Publicity surrounding a sudden rash of fatal collisions in the last couple of days can be confusing. Does it mark an important change in pattern or is it simply due random fluctuation? These are the kinds of questions that could be answered by providing the public with better information about collision trends and statistics.

A sudden rash of motorcycle fatal collisions in last couple of days needs to be placed in its context of historical trends.

OPP collision data has been provided for the first 6 months of 2019 indicating 33,839 crashes, comprised of 4272 injury and 118 fatal. However changes have occurrred in reporting collisions such that many “minor” collisions are not reported. And incentives not to report injuries make it possible for injury collisions to become unreported. There is also an increased trend to report fatal injuries as due to pre-existing medical conditions such as heart failure and therefore not included in collision statistics.

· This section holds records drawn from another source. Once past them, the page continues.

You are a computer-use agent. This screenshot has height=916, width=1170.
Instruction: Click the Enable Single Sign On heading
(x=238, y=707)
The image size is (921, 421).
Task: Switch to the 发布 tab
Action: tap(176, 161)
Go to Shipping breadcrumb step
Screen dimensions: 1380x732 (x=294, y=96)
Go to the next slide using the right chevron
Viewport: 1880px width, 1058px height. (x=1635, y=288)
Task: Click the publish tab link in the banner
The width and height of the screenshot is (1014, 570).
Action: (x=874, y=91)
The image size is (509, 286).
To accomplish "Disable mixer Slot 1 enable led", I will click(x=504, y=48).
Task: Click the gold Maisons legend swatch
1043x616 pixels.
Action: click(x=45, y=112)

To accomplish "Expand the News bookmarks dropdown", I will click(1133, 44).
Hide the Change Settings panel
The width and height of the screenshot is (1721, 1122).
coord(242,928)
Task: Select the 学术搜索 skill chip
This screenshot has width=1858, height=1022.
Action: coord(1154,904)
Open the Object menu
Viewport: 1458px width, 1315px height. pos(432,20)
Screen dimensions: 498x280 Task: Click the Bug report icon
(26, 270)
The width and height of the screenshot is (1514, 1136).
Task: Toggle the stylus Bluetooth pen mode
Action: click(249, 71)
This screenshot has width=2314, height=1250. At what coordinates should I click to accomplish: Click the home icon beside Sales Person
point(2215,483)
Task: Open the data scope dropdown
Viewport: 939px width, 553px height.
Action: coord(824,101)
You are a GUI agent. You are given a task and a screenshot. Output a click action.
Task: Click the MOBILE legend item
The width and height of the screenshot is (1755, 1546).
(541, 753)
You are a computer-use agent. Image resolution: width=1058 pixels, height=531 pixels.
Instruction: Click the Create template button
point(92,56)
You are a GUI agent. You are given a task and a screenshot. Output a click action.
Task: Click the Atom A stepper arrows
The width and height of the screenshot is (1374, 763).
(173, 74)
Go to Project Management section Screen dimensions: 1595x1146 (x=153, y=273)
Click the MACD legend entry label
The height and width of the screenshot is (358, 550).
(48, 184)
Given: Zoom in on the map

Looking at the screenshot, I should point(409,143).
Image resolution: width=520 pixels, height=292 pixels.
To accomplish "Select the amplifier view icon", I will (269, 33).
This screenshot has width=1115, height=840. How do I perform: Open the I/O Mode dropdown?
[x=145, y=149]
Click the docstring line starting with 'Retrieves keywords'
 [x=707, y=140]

Similar data reported for motorcycle collisions indicated that in the previous 11 years prior to 2019, there were an average of 30 motorcycle deaths whereas, up to the current date there have been only 11 deaths. According to these numbers fatal motorcycle collisions might be much lower than average in 2019. Yet, with the small numbers involved, the deviation in those numbers could be substantial from year to year or season to season.

Many important issues remain hidden in the general numbers. Numbers of persons drowning when vehicles enter roadside waters are not provided. Incidents of vehicle fires are also kept from the public’s knowledge. Incidents of vehicles striking roadside buildings may be related to “sudden unintended acceleration” that may be malfunctions of vehicle manufacture or maintenance but these occurrences are also not tracked. Incidents of unexplained major injury or death are never revealed as such in the public domain. Roadway safety problems such as surface conditions or roadside malfunctions of infrastructure are rarely revealed.

In all these matters, better collision data are needed to be provided in the public domain so that the public can decide for itself what is important and where the issues of importance truly lie.